Aim-based would only work if there were multiple sweet spots on each component, or if the sweet spot was designated independently for each component on each ship, since the different layouts and positioning of components would otherwise render a single fixed-location sweet spot a direct buff to ships where the sweet spot is easy to reach, and a nerf to ships where it's hard (or impossible) to get to.
Timing-based would only work if it's entirely handled client-side, which opens it up to being hacked/modded for unfair advantage, or if there's a relatively wide window for it, which would reward anyone who's remotely close to the right timing, make it the norm instead of a skill-based trick. Timing-based would also be difficult to balance with other players helping with repairs, unless the cooldown was displayed on-screen for any part that's visible.

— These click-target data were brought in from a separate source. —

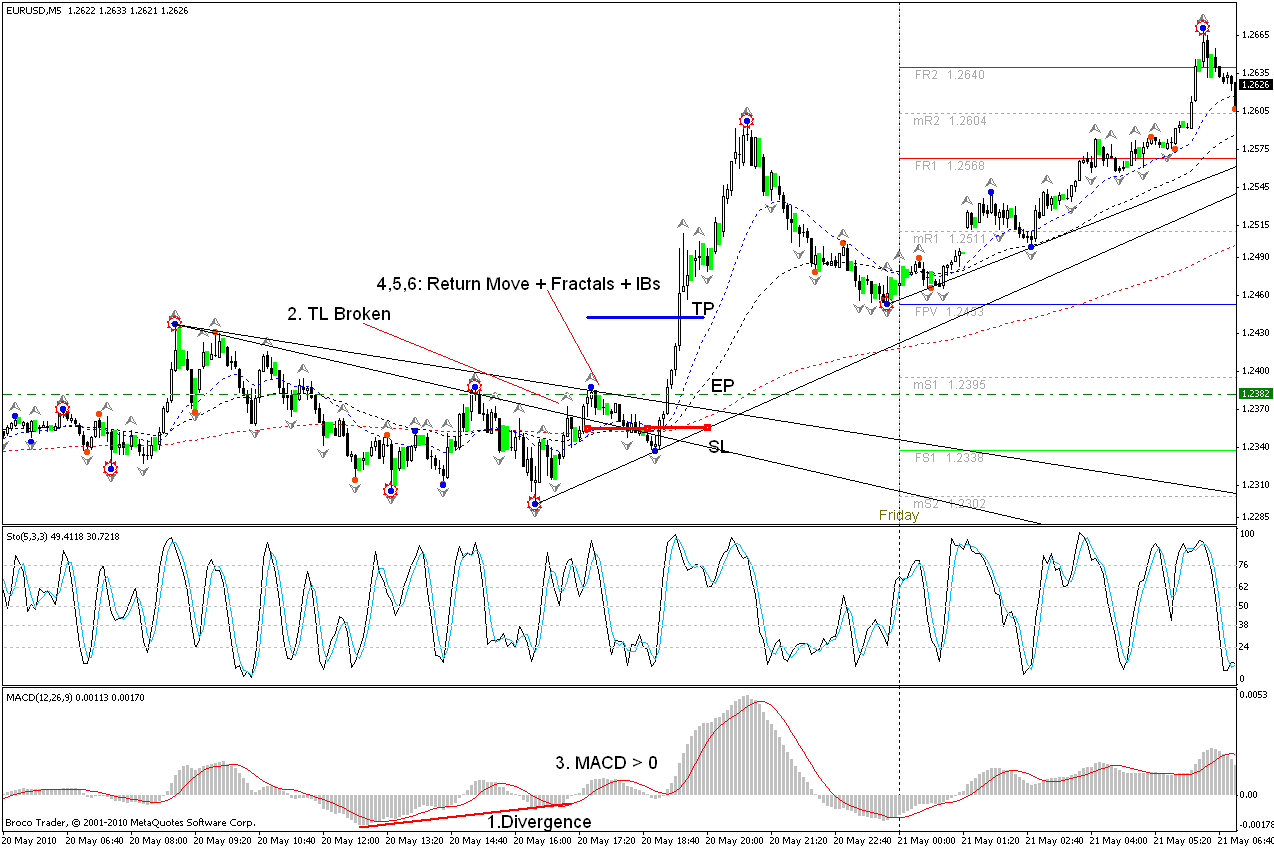The width and height of the screenshot is (1274, 848).
Task: Click the FR2 1.2640 pivot level label
Action: 949,75
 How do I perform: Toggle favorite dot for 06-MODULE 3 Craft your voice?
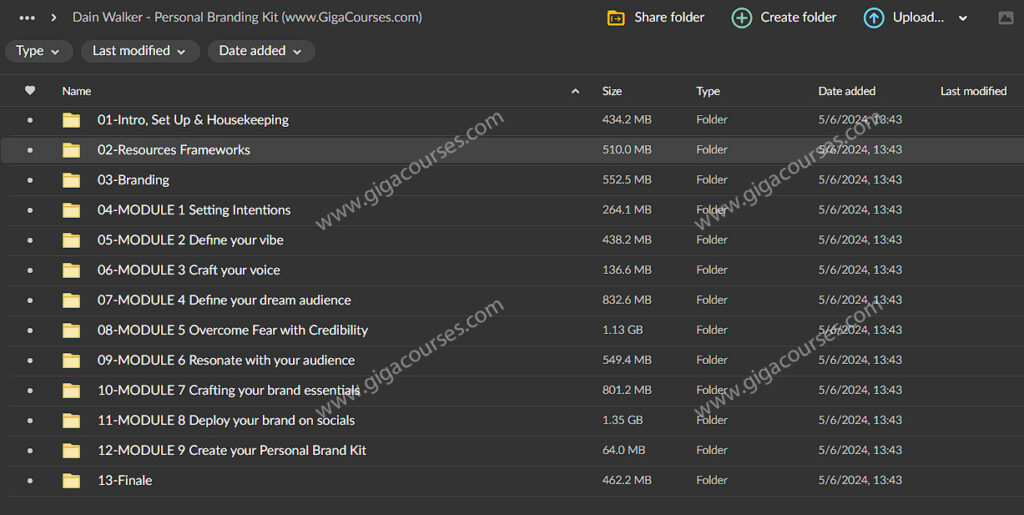pos(30,270)

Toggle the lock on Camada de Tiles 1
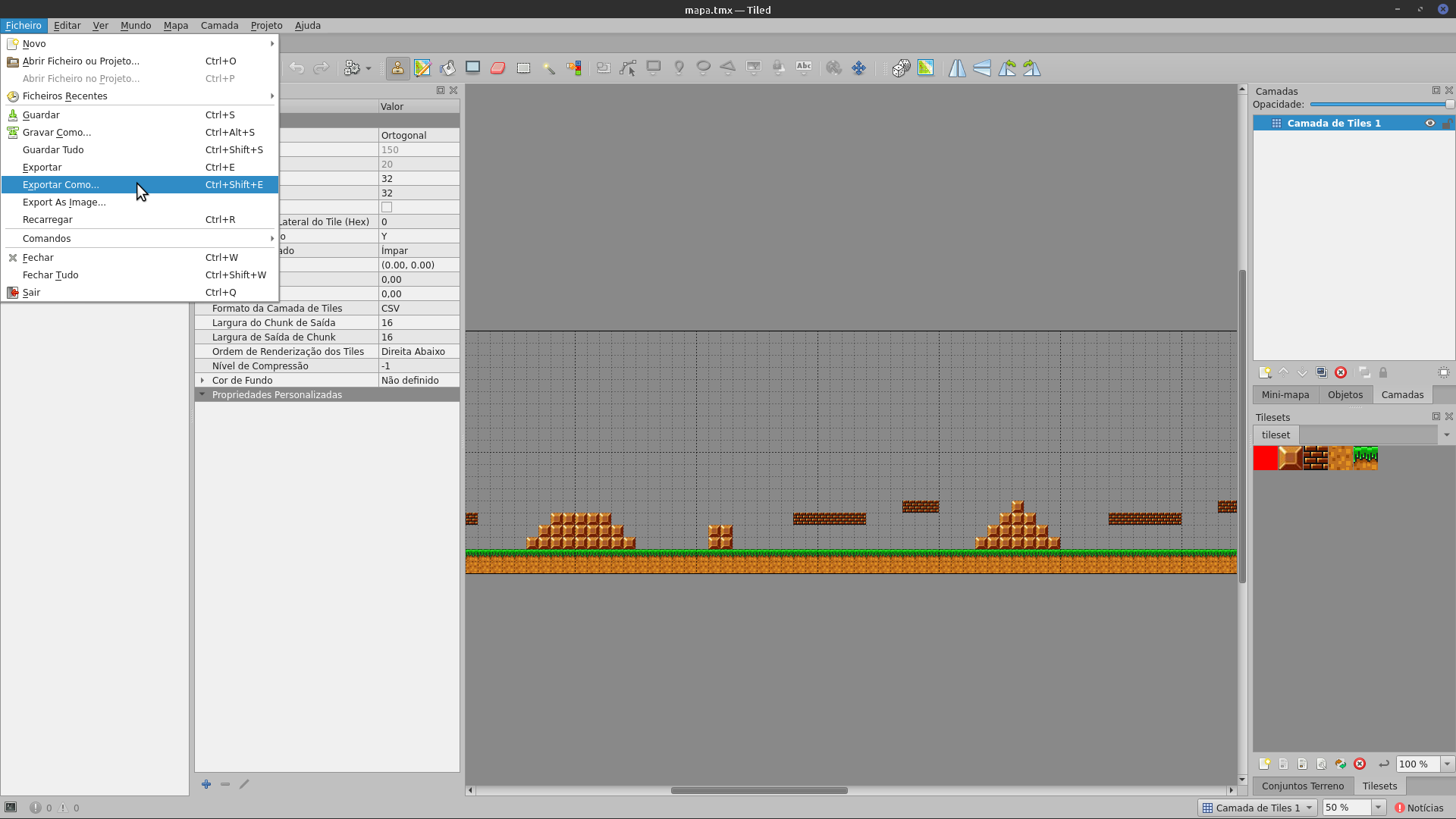point(1446,123)
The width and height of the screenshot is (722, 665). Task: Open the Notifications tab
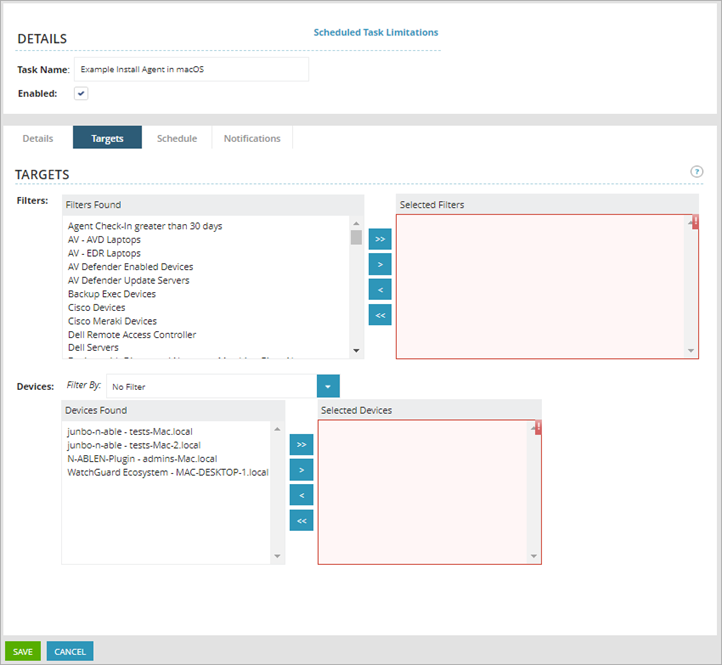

On top of that, to avoid upsetting the balance of engineering, it would need to be a very small bonus - 5% seems reasonable to me, even 10% might end up feeling like too much. Or each tool could have a different "critical repair" bonus - maybe 2% on the Spanner because it's meant to be bad at repairs anyway, with 3 to 5% on the Mallet where a single hit would normally fall JUST short of a full repair and this might take it all the way, and the Wrench could take a small nerf to repair efficiency, but with a "massive" 10% critical bonus, making it a more skill-based repair tool without changing its "jack of all trades" role.